Jody Giddings, Park City Hummingbird Hospital
KPCW | Amber Johnson
Jody Giddings, Park City Hummingbird Hospital

The Park City Hummingbird Hospital brings care and healing to some of Utah’s smallest creatures.

Jody Giddings spent her career caring for kindergartners. Now, the retired teacher is using those same skills in a new way: rehabilitating injured and orphaned animals.

Four years ago, Giddings began volunteering at a wildlife center in Rhode Island, which led her to become a certified wildlife rehabilitator. When she moved to the area, she founded the nonprofit Park City Hummingbird Hospital in 2022 to care for injured and orphaned hummingbirds.

 She quickly found the demand for helping small, feathered creatures was so high that Giddings expanded the small rehab center on Sun Peak Drive to all birds, bats and small mammals.
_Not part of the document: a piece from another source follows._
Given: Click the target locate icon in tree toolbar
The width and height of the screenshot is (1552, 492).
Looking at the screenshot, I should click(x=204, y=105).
They also have temporary spaces in Kamas and Heber but her goal is to build a clinic and visiting center where all caging can be done in one place.

 Last fall, the hospital’s hummingbird hotline received over 600 calls from concerned private citizens and agencies, including the U.S. Fish and Wildlife Service. One of those calls was from Parley’s Park Elementary School where an owlet fell out of the tree. Giddings partnered with Canyons Fire Department to renest it.

Park City Hummingbird Hospital

Another request was from a man who stumbled upon a dead owl under a tree when hiking near Smith and Morehouse. He quickly noticed her three babies nearby.

 “He grabbed three of them that looked to be still alive and threw them in his jacket and hiked miles out to his truck," said Giddings. "He then called us and said, ‘I know it’s Sunday afternoon but I need help. What should I  do?' He sent us a picture and brought them in and we just immediately started care.”

The hospital partners with a veterinarian in Salt Lake City for the more advanced cases and unfortunately, one of the owlets had spinal damage and needed to be euthanized. But the other two responded well to treatment and were transferred to a flight cage at a private resident’s home in Heber. 

“And they've been there now for about a week and a half and they're flying," she said. "We put live prey in with them and they are able to catch the prey and bring it back up to their branch. They're definitely ready to go. So, our goal today is we're going to be releasing them this afternoon.”

The hospital is involved with research projects throughout the state as well as the National Wildlife Rehabilitators Association.

Volunteers range in age from their 20s to their 80s. Giddings said they are currently caring for Willy, a baby flying squirrel who broke his leg when he fell out of a tree at Wasatch Mountain State Park.

“He's one of the few animals that we actually can interact with," she said. "These guys are super social, so they would be in a tight pack with their mom. Some of our volunteers will have him in their pocket with them for a couple of hours during the day. And he just goes right to sleep, he just likes to be kind of nuzzled in there. He's on formula–he’s just learning to eat."

 Giddings loves seeing her efforts take flight. “And a lot of the times we let the volunteers do the releases, because they've put in the hard work, and then they can go back to we had a Black-headed Grosbeak that came in last weekend that had a really hard window strike and that people didn't even think it would live. But we had a realtor volunteer that was helping get that into Old Town and release it and she'd never done it before. And she just said it was awesome.”

Also awesome: a small but mighty hospital that gives some of Utah’s smallest creatures a second chance at life.